_Dataset content:_

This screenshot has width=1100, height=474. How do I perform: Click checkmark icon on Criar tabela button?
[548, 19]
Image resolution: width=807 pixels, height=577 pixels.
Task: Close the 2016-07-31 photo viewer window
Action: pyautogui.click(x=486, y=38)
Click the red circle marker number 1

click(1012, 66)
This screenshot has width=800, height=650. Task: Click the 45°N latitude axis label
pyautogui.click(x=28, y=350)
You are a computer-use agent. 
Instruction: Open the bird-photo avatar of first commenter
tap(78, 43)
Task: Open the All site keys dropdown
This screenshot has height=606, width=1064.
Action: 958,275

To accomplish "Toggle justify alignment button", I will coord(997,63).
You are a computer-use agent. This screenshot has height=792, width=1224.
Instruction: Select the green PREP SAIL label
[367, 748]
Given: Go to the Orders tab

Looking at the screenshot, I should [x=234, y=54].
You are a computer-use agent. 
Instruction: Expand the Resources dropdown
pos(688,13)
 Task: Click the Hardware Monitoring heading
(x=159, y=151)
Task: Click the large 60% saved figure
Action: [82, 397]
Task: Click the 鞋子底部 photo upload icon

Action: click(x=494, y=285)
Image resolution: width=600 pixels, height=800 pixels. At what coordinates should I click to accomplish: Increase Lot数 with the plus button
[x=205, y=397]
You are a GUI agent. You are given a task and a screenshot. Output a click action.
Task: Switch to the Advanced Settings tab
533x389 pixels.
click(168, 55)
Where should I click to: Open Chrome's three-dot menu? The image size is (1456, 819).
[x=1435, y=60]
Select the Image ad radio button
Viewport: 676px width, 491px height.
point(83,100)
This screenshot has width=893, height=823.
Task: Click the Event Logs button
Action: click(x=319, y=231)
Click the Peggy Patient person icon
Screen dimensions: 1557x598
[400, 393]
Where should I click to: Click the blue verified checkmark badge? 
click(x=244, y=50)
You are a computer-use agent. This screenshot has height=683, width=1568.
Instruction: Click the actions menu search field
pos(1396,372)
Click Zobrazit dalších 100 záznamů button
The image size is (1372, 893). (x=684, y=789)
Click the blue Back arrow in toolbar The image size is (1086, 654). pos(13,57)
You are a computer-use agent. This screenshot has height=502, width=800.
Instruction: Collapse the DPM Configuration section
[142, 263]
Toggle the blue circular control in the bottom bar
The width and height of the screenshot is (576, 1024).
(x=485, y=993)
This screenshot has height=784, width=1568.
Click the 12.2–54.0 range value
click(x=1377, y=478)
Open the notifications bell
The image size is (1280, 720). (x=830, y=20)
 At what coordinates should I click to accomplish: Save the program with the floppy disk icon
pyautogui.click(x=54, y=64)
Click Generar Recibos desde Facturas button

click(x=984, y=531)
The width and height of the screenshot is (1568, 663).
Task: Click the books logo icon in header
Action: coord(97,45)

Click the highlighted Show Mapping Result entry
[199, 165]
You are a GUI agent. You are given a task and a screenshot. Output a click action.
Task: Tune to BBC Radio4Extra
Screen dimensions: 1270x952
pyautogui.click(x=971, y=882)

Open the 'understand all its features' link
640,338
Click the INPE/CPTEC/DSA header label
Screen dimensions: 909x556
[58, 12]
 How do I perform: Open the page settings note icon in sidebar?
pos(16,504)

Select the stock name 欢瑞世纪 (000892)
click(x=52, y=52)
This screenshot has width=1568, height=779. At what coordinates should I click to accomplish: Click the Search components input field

_What the task asks:_ Write out exactly each line of the entries, starting at the one containing "At what coordinates should I click to accomplish: Save" and finishing with the last line.

_Reply:_
 At what coordinates should I click to accomplish: Save the program with the floppy disk icon
pyautogui.click(x=54, y=64)
Click Generar Recibos desde Facturas button

click(x=984, y=531)
The width and height of the screenshot is (1568, 663).
Task: Click the books logo icon in header
Action: coord(97,45)

Click the highlighted Show Mapping Result entry
[199, 165]
You are a GUI agent. You are given a task and a screenshot. Output a click action.
Task: Tune to BBC Radio4Extra
Screen dimensions: 1270x952
pyautogui.click(x=971, y=882)

Open the 'understand all its features' link
640,338
Click the INPE/CPTEC/DSA header label
Screen dimensions: 909x556
[58, 12]
 How do I perform: Open the page settings note icon in sidebar?
pos(16,504)

Select the stock name 欢瑞世纪 (000892)
click(x=52, y=52)
This screenshot has width=1568, height=779. At what coordinates should I click to accomplish: Click the Search components input field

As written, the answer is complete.